## Start
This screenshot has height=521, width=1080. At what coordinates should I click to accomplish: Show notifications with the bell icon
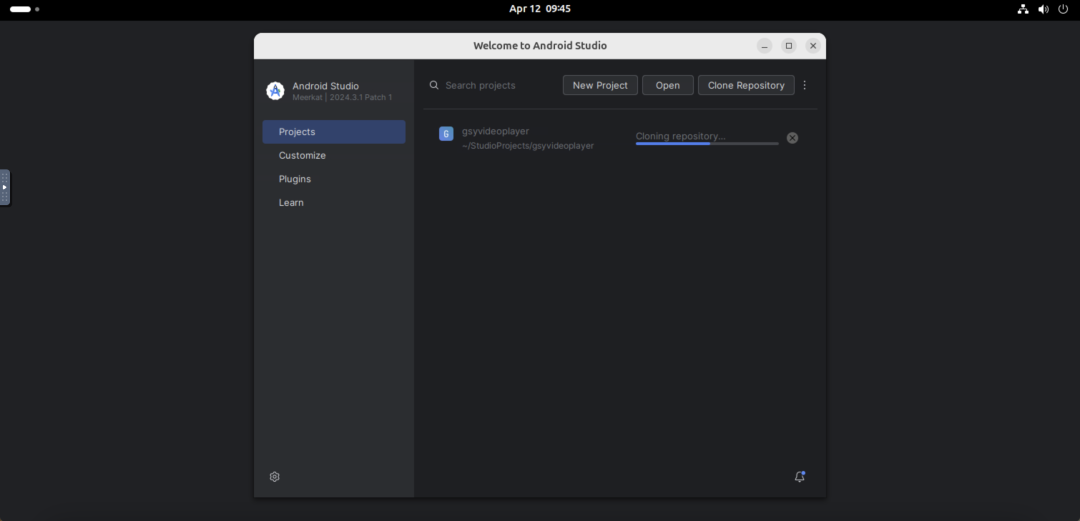[799, 477]
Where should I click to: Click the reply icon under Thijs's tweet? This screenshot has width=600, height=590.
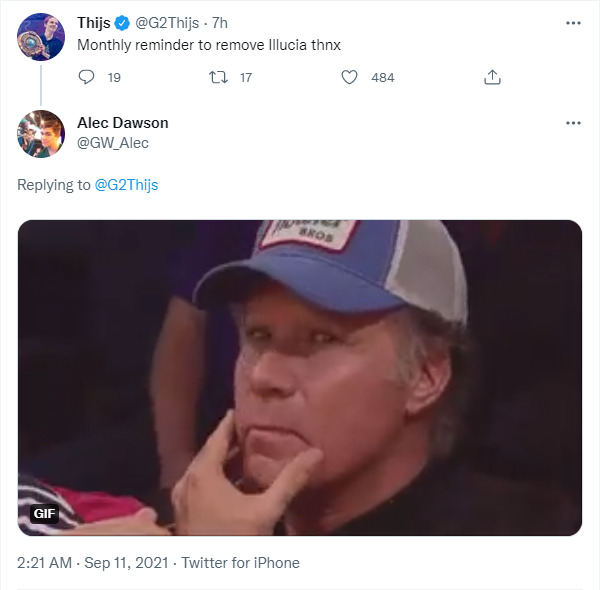click(86, 77)
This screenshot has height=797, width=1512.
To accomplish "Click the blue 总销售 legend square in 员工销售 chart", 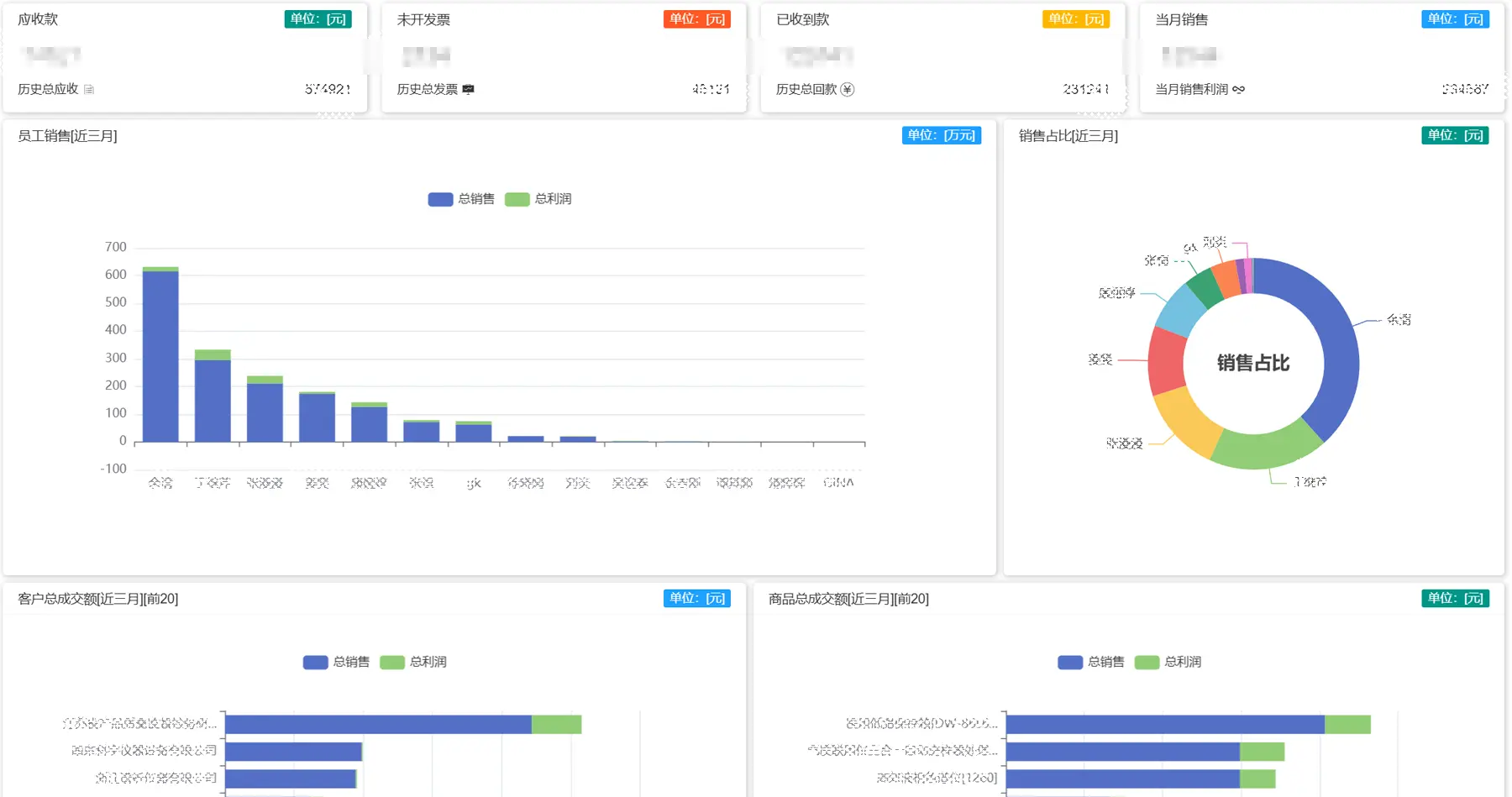I will (x=440, y=199).
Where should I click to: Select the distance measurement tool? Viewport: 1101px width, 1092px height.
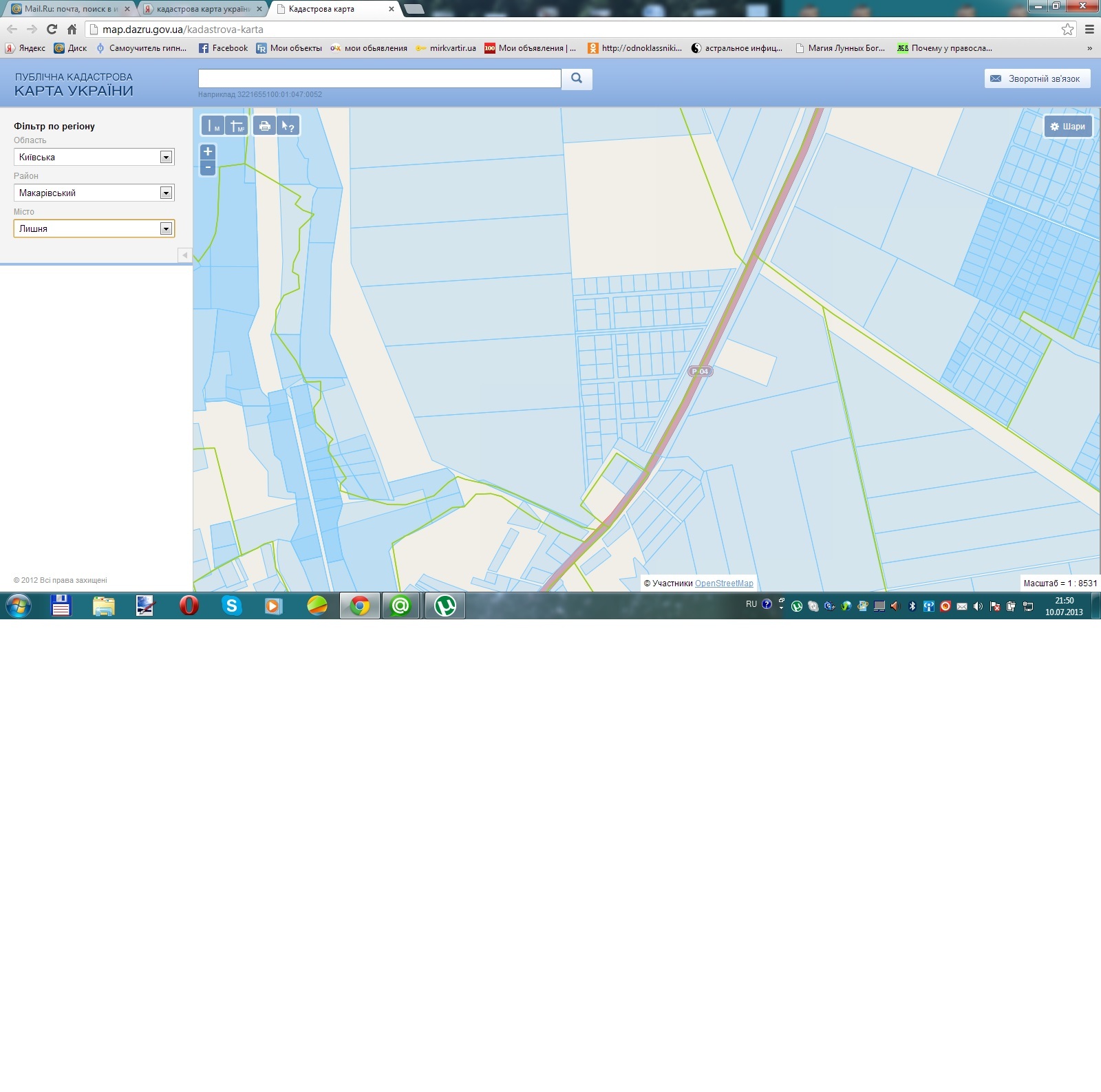pos(213,126)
## End
Task goal -> Pull out every line of the listing above that contains the string "icon", matching case exactly.

Written reply ->
This screenshot has height=521, width=1080. At what coordinates should I click to accomplish: Show notifications with the bell icon
Where should I click to: Click the reply icon under Thijs's tweet? This screenshot has width=600, height=590.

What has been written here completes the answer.